By Dang Le and Cole Kembel
A 19-year-old student was arrested on a charge of arson after a fire was set in TR Campus’ East Fork building Feb. 20.
Pearl Pettit was taken into custody after the fire was set in the women’s restroom on the sixth floor of the building, police said.
“This remains an active investigation,” assistant police chief Chanissa Dietrich said.
Pettit will also be “addressed through the student disciplinary process at a later date.”
Fort Worth firefighter and public information officer Kyle Clay said that although it was a small fire, the smoke filled up a large area of the building. He said firefighters also made sure that the ceilings weren’t affected.
“No one was harmed as a result of this incident,” Dietrich said. “The bathroom sustained damage and is currently out of commission awaiting repairs.”

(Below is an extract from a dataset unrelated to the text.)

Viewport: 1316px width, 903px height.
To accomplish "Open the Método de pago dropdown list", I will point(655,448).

Everybody who was in the East Fork building was evacuated at 9:15 a.m., and the entire building was blocked off by campus police until 10:35 a.m. Students, faculty and staff members were all told to wait in the cafeteria area.
One student said he smelled something wrong when he stepped outside, but TR student Emily Barrientes said she and her classmates just brushed it off.

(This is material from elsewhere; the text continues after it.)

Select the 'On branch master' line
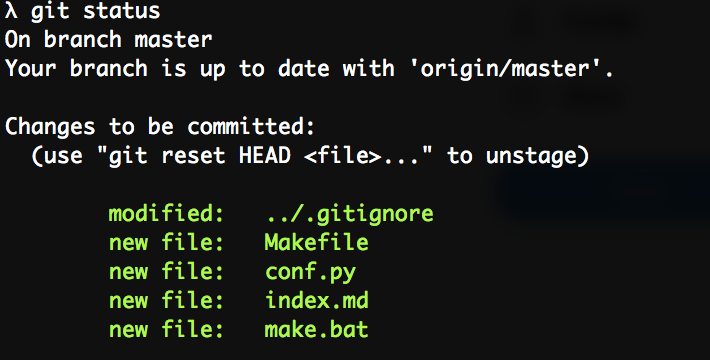710x360 pixels. coord(108,39)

“When he said that, I was just like, ‘Oh no, it was just us being sweaty, and somebody’s gonna stink,’” she said.
One false alarm occurred on TR Feb. 18 and two other false alarms took place before the fire happened.
“I was in my office when the first alarm started,” TR associate professor of arts Janae Corrado said. “I initially was not super concerned, so I set my things down and got ready to evacuate.’’
As the alarm blared on for 10 minutes, police officers assured everybody that nothing was happening, and it was a system mistake. The elevators were working, and the evacuation ended around 8:55 a.m.
A second false alarm went off after 9 a.m. This time, international admissions enrollment associate Vivian Lu, whose office is on the third floor of East Fork, became skeptical.
“There was another one going on, and then we were more definite that this was going to be a system failure,” she said.
Lu said a police officer stopped by her office and told everyone to stay where they were. Even though students, staff and faculty members of that building were evacuating, she stayed in the office.
“There are some renovations over in the other wing,” said vice chancellor of communications and external affairs Reginald Gates. “The previous alarm was inadvertently turned on by the construction crews in the building.”
While all the evacuations took place in East Fork, people on the other side of campus were not aware. Student-workers in student activities on TRTR’s second floor said that they were not told to evacuate. They were working when the incident happened and only knew about it later.
“I didn’t know there was a fire, not until I left my class around 11 a.m.,” TR student Diego Hernandez said.
After all the false alarms, students, faculty and staff members were skeptical of the last alarm, reducing the effectiveness of the warning system.
Even when a campus police told Barrientes to evacuate during the real fire alarm, she didn’t even believe what was happening.
“I was kinda over it. Like, well, ‘how bad is it?’” she said. “Then the security guard came and got us and then from then on, we knew there was a real one.”